>>>

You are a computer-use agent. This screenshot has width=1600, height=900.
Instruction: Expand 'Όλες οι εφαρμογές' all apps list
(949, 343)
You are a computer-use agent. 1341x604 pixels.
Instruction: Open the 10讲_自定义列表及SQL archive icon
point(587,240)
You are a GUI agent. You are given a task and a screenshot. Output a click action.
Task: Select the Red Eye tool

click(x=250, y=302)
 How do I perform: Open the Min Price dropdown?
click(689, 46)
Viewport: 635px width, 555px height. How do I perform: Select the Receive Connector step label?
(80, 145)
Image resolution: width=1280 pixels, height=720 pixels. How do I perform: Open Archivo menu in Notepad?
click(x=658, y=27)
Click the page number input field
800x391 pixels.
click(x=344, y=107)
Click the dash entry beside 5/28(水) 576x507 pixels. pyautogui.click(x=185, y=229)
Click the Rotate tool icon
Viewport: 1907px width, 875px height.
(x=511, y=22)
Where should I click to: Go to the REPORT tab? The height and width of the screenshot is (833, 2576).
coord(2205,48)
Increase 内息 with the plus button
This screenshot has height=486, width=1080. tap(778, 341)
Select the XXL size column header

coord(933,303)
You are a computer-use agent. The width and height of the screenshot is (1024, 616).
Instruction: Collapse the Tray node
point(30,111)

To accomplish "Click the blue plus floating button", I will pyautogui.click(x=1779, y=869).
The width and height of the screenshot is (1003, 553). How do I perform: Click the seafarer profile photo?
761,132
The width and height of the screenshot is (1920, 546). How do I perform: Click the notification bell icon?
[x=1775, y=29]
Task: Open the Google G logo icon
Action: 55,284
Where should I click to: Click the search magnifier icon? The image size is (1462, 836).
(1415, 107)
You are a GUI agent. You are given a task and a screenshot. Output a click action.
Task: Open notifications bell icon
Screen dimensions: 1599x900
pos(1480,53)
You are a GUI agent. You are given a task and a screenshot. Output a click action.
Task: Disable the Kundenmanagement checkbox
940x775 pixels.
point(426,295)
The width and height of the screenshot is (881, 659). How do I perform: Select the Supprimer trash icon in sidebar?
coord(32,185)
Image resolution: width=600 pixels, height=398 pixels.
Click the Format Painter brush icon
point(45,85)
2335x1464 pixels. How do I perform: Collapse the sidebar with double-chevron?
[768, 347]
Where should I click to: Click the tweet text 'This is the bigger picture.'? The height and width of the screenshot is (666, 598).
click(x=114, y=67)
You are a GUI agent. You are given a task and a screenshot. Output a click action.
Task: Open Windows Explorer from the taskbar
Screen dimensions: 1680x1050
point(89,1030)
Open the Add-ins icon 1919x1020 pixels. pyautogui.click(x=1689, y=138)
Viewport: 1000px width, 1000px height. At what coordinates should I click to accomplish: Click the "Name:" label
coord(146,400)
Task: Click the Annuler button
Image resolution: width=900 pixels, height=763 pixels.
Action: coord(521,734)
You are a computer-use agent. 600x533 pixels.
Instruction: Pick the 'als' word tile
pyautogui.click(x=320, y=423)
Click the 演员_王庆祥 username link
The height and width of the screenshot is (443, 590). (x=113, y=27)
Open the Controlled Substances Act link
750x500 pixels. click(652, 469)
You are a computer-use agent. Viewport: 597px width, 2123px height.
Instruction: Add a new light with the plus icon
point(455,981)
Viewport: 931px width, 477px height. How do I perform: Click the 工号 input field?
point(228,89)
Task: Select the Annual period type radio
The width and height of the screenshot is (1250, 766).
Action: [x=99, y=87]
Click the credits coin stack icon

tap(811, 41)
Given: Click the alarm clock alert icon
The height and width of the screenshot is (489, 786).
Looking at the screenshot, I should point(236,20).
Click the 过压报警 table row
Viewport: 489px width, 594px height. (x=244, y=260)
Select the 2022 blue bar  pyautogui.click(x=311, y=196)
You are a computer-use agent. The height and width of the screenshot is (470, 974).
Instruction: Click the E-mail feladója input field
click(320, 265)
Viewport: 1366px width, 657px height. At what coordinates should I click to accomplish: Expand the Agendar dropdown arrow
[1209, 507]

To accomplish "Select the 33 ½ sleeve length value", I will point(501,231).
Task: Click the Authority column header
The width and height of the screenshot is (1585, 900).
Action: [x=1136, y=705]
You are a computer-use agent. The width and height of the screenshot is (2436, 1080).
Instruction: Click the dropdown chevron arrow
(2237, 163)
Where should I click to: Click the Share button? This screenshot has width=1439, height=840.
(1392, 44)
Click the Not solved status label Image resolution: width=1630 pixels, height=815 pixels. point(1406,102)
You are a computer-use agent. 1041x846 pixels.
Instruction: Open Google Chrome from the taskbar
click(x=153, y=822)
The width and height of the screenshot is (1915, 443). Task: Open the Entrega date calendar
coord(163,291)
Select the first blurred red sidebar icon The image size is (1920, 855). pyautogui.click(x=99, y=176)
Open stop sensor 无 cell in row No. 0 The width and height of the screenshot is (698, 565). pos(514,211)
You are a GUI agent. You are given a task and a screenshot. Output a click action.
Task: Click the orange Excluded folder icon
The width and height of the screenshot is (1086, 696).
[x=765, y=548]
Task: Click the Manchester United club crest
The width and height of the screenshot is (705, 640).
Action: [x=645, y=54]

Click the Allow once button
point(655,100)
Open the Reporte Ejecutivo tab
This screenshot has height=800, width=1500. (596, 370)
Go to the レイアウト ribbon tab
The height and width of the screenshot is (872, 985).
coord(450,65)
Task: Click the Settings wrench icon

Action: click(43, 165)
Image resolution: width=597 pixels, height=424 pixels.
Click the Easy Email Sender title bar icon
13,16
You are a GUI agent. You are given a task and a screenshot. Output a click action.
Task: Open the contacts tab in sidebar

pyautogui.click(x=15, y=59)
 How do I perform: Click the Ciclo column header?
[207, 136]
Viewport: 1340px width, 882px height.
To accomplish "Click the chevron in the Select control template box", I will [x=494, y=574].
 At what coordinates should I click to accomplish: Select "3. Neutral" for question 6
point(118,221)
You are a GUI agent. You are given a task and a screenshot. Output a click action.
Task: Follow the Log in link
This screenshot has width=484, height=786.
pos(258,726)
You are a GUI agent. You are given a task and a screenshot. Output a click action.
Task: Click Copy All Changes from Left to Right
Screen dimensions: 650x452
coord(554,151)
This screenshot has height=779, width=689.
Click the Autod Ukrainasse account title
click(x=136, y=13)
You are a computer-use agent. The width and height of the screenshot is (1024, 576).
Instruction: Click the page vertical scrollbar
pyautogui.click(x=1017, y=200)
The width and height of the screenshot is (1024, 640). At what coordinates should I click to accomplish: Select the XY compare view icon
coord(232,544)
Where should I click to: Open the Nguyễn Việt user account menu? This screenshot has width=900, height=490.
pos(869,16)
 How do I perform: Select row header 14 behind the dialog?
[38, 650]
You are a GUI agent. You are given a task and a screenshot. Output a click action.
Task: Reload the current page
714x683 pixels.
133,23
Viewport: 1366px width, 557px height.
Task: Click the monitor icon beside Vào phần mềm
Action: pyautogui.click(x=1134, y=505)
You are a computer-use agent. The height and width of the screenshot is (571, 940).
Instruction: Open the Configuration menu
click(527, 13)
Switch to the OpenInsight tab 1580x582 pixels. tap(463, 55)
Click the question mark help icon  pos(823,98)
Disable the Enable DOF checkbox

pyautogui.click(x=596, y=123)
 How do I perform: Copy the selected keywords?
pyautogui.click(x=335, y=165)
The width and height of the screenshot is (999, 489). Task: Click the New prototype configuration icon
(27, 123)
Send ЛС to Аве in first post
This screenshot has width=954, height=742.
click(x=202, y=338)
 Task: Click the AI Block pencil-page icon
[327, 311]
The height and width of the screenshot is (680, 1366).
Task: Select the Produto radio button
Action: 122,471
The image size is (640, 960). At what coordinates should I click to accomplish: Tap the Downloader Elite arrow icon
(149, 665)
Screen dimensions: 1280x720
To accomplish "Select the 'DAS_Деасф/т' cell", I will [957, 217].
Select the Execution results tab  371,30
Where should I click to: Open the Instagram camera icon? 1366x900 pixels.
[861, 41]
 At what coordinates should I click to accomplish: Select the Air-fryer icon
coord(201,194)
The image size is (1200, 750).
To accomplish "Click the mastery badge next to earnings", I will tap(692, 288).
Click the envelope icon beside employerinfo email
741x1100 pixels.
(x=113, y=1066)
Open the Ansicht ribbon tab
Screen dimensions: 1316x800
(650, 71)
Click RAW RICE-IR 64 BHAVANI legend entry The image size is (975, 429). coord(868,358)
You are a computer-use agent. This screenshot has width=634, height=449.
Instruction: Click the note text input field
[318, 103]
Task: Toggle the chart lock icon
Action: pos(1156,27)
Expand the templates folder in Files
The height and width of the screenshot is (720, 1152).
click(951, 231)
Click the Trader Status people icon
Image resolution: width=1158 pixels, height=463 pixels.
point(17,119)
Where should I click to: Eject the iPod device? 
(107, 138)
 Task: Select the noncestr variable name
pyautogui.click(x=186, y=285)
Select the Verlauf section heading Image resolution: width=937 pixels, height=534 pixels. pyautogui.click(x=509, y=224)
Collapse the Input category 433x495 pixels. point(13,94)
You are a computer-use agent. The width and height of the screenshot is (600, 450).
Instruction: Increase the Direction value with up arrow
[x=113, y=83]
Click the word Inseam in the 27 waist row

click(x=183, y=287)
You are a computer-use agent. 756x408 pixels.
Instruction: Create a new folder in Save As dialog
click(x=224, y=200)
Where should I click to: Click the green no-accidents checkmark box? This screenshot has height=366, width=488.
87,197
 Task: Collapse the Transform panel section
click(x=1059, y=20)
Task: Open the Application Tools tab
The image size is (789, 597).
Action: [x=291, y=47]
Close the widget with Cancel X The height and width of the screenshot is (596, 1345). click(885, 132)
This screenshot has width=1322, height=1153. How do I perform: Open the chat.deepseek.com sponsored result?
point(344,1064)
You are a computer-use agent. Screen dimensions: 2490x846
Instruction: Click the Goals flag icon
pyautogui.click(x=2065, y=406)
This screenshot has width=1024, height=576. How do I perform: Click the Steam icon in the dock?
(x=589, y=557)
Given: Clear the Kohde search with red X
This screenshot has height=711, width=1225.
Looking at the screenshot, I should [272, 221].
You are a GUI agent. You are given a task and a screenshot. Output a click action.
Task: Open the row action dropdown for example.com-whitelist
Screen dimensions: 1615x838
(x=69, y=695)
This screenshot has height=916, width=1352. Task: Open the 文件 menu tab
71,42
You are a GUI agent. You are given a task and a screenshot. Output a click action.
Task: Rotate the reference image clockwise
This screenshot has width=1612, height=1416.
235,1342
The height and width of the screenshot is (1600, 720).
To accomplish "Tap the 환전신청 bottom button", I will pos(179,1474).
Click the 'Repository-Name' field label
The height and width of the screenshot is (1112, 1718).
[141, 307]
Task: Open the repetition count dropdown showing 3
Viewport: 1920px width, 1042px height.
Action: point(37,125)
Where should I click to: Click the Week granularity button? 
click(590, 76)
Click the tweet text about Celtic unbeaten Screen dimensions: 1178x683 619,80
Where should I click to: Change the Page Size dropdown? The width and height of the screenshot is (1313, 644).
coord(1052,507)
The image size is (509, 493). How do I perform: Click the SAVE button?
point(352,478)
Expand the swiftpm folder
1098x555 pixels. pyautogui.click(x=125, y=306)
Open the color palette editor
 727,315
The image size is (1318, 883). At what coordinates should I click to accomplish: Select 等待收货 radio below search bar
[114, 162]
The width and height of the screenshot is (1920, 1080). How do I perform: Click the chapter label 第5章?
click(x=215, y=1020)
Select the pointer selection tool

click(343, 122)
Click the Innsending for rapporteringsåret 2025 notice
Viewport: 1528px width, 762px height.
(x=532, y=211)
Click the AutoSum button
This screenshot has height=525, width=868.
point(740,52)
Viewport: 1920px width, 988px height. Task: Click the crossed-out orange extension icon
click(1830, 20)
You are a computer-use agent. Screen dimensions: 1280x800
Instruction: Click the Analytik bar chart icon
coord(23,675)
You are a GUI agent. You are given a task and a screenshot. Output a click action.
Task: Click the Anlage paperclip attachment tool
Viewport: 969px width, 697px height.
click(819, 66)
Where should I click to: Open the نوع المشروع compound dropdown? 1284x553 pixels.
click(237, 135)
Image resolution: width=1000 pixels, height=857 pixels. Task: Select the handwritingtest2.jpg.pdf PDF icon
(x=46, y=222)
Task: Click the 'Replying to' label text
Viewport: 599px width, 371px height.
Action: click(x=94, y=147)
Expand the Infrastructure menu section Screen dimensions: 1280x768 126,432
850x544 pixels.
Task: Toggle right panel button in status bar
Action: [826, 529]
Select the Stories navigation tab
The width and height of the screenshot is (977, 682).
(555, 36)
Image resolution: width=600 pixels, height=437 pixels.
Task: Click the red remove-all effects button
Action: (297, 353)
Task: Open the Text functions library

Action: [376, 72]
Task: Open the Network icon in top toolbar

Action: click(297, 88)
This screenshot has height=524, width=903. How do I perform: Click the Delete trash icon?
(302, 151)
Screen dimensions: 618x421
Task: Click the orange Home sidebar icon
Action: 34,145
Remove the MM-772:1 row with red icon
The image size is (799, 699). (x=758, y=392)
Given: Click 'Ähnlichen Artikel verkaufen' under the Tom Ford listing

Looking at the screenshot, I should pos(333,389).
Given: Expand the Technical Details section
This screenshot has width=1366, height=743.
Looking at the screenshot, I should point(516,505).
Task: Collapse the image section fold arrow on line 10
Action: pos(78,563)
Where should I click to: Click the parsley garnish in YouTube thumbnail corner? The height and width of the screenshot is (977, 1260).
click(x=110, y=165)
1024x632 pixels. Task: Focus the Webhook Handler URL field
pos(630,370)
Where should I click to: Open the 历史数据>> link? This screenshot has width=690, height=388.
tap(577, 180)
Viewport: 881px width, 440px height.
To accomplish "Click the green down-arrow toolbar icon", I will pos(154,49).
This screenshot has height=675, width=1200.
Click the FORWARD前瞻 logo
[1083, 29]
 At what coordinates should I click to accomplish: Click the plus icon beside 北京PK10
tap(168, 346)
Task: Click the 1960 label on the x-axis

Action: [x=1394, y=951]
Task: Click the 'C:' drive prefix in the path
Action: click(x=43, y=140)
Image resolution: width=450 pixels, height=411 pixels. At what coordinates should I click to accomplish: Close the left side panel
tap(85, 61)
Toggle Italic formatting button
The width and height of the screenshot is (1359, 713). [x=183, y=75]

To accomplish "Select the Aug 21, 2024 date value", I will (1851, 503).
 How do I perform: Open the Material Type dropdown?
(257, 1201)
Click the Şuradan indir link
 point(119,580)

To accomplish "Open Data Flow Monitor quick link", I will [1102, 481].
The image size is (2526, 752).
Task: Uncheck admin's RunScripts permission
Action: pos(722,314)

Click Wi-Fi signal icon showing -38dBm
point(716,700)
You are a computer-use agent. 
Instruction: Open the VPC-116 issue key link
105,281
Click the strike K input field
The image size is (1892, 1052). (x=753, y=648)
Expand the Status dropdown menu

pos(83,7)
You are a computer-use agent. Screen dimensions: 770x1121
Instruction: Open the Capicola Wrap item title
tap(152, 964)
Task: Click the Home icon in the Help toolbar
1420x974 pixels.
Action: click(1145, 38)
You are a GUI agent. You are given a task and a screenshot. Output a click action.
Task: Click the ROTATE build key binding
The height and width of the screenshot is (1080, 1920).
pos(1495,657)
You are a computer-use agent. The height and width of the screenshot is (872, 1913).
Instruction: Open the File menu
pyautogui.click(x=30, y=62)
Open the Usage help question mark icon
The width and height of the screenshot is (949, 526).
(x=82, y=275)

<<<

HOW TO COMPLETE THIS TASK: If a line in the entries above contains the word "blue", copy it.

RESULT FOR THIS EXERCISE:
To accomplish "Click the blue plus floating button", I will pyautogui.click(x=1779, y=869).
Select the 2022 blue bar  pyautogui.click(x=311, y=196)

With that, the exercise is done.